E in quella notte interminabile, il prigioniero: l’uomo bruno, praticante di arti tenebrose, incatenato col ferro e imprigionato nella pietra, che attendeva che lei andasse o non andasse, per portargli acqua e pane e vita, oppure un coltello e un bacile da macellaio e morte, a seconda del capriccio.
Lei non aveva parlato a nessuno di quell’uomo, eccetto a Kossil, e Kossil non l’aveva detto a nessun altro. Lui era ormai da tre notti e tre giorni nella Camera Dipinta, e Kossil non aveva ancora chiesto nulla ad Arha. Forse pensava che fosse morto, e che Arha avesse ordinato a Manan di portare il cadavere nella Camera delle Ossa. Kossil non era il tipo che prendesse qualcosa per scontato; ma Arha si diceva che il suo silenzio non era strano. Kossil voleva tenere tutto segreto, e odiava essere costretta a fare domande. E inoltre lei le aveva detto di non immischiarsi negli affari suoi. Kossil ubbidiva, semplicemente.

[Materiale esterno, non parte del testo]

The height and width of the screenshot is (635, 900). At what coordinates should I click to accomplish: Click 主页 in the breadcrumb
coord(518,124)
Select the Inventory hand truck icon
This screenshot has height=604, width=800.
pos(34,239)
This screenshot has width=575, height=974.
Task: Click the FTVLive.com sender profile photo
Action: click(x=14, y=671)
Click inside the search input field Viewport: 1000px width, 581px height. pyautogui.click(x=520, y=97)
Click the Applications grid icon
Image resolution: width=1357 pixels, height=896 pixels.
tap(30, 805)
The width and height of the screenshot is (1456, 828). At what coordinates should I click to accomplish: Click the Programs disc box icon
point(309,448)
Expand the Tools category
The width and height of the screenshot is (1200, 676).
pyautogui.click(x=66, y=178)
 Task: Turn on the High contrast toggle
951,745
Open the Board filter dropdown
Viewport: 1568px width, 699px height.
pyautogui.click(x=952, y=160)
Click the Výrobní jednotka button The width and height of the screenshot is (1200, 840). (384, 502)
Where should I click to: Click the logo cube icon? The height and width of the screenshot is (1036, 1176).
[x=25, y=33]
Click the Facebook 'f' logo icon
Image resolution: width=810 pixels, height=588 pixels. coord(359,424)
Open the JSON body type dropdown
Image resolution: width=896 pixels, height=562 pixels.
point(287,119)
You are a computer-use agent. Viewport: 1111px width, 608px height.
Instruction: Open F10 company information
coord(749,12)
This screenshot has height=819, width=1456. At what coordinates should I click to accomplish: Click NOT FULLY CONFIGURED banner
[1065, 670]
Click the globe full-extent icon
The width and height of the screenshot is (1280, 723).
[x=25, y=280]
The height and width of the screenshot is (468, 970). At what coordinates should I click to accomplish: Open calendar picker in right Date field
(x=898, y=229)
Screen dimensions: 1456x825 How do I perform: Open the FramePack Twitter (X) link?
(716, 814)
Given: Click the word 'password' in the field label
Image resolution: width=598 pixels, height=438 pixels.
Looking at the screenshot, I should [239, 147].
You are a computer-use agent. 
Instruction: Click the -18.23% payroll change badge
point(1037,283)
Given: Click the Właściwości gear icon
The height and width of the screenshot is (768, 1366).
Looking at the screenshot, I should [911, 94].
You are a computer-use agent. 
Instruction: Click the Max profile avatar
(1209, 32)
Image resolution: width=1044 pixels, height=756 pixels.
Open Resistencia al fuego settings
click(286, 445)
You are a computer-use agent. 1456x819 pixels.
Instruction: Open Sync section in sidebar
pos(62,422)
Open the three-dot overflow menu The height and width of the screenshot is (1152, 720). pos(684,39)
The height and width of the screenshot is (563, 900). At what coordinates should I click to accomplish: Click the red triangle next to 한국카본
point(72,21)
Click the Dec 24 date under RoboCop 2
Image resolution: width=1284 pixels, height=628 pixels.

Tuttavia, se l’uomo lo si doveva ritenere morto, Arha non poteva chiedere cibo per lui. Quindi, oltre a rubare mele e cipolle secche nelle cantine della Casa Grande, rinunciava a mangiare. Si faceva portare i pasti del mattino e della sera alla Casa Piccola, sostenendo che voleva consumarli da sola, e ogni notte portava i viveri alla Camera Dipinta del labirinto: tutto tranne le zuppe. Era abituata a digiunare anche per quattro giorni di seguito, e non le costava sacrificio. L’uomo nel labirinto divorava quelle magre porzioni di pane e formaggio e fagioli, come un rospo divora una mosca: tac!, sparito. Era chiaro che avrebbe mangiato cinque o sei volte di più; ma la ringraziava sobriamente, come se lui fosse l’ospite e lei la padrona di casa, a una mensa come quelle di cui Arha aveva sentito parlare, le mense del palazzo del re-dio, apparecchiate con carni arrosto e pani imburrati e vini in coppe di cristallo. Era molto strano, quell’uomo.
— Come sono le Terre Interne?
Arha aveva portato uno sgabelletto pieghevole d’avorio, per non restare in piedi mentre l’interrogava; e non voleva sedersi sul pavimento, allo stesso livello.
— Ecco, ci sono molte isole. Quattro volte quaranta, dicono, solo nell’arcipelago, e poi ci sono i mari; nessuno ha mai navigato tutti i mari né contato tutte le terre. E ognuna è diversa dalle altre. Ma la più bella, forse, è Havnor, la grande terra al centro del mondo. Nel cuore di Havnor c’è una vasta baia piena di navi, dove sorge la città di Havnor. Le torri sono di marmo bianco. La casa di ogni principe e di ogni mercante ha una torre, e perciò s’innalzano una sopra l’altra. I tetti degli edifici sono di tegole rosse, e tutti i ponti sui canali sono coperti di mosaico, rosso e azzurro e verde. E le bandiere dei principi sono di tutti i colori, e garriscono sulle bianche torri. Sulla torre più alta sta, come un pinnacolo, la spada di Erreth-Akbe, protesa verso il cielo. Quando il sole si leva su Havnor, lampeggia per prima cosa su quella spada e la fa rifulgere; e quando tramonta, la spada rimane ancora indorata nella sera, per lunghi istanti.
— Chi era Erreth-Akbe? — chiese Arha, subdolamente.
L’uomo alzò lo sguardo verso di lei. Non disse nulla, ma sorrise appena. Poi, come soprappensiero, disse: — È vero, qui dovete sapere ben poco di lui. Solo che venne nelle terre di Kargad, forse. E di questo, quanto ne sai?
— So che perse il suo bastone da incantatore e il suo amuleto e il suo potere… come te — rispose lei. — Sfuggì al sommo sacerdote e riparò in occidente, e i draghi lo uccisero. Ma se fosse venuto qui, nelle tombe, non ci sarebbe stato bisogno dell’intervento dei draghi.
— È abbastanza vero — disse l’uomo.
Arha non voleva più parlare di Erreth-Akbe, perché intuiva il pericolo di quell’argomento. — Era un signore dei draghi, dicono. E anche tu dici di esserlo. Spiegami cos’è un signore dei draghi.